**Records provided:**
·····

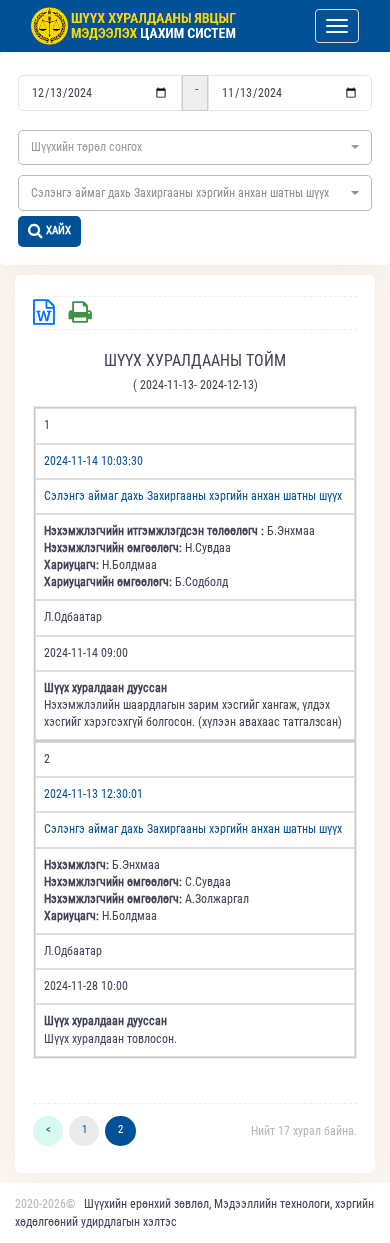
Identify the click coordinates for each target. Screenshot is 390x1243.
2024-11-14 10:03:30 (93, 461)
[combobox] (195, 148)
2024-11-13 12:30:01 (93, 794)
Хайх (58, 230)
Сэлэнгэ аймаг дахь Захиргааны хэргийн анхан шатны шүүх (193, 496)
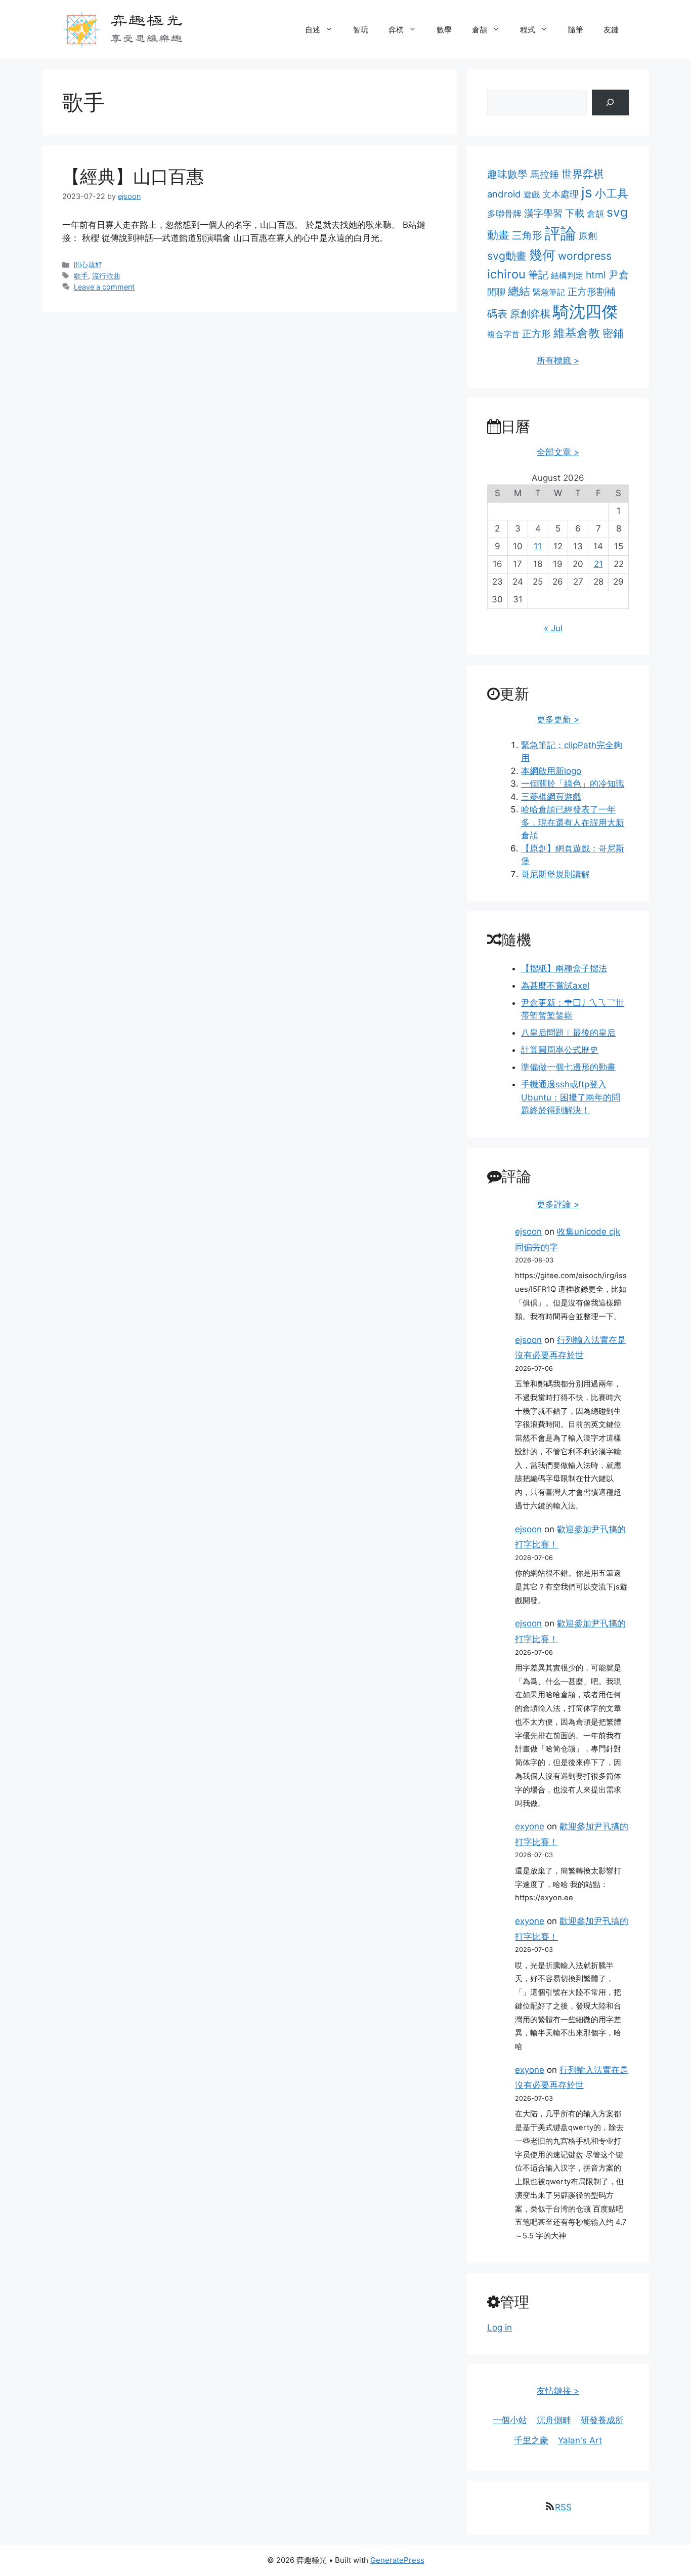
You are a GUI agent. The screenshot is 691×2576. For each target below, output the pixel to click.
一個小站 (510, 2420)
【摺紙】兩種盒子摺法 (564, 968)
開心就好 (88, 264)
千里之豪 (531, 2440)
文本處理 (560, 194)
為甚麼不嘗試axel (555, 985)
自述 (312, 29)
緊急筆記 (549, 292)
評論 (560, 233)
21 (598, 564)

·····

**Try it:** The records above must be printed exactly; the pictures stay out.

**Task output:**
Identify the click coordinates for each target. Screenshot is 390x1243.
2024-11-14 10:03:30 (93, 461)
[combobox] (195, 148)
2024-11-13 12:30:01 (93, 794)
Хайх (58, 230)
Сэлэнгэ аймаг дахь Захиргааны хэргийн анхан шатны шүүх (193, 496)
You are a GUI agent. The screenshot is 691×2576. For each target below, output the pixel to click.
一個小站 (510, 2420)
【摺紙】兩種盒子摺法 (564, 968)
開心就好 (88, 264)
千里之豪 (531, 2440)
文本處理 (560, 194)
為甚麼不嘗試axel (555, 985)
自述 (312, 29)
緊急筆記 (549, 292)
評論 (560, 233)
21 (598, 564)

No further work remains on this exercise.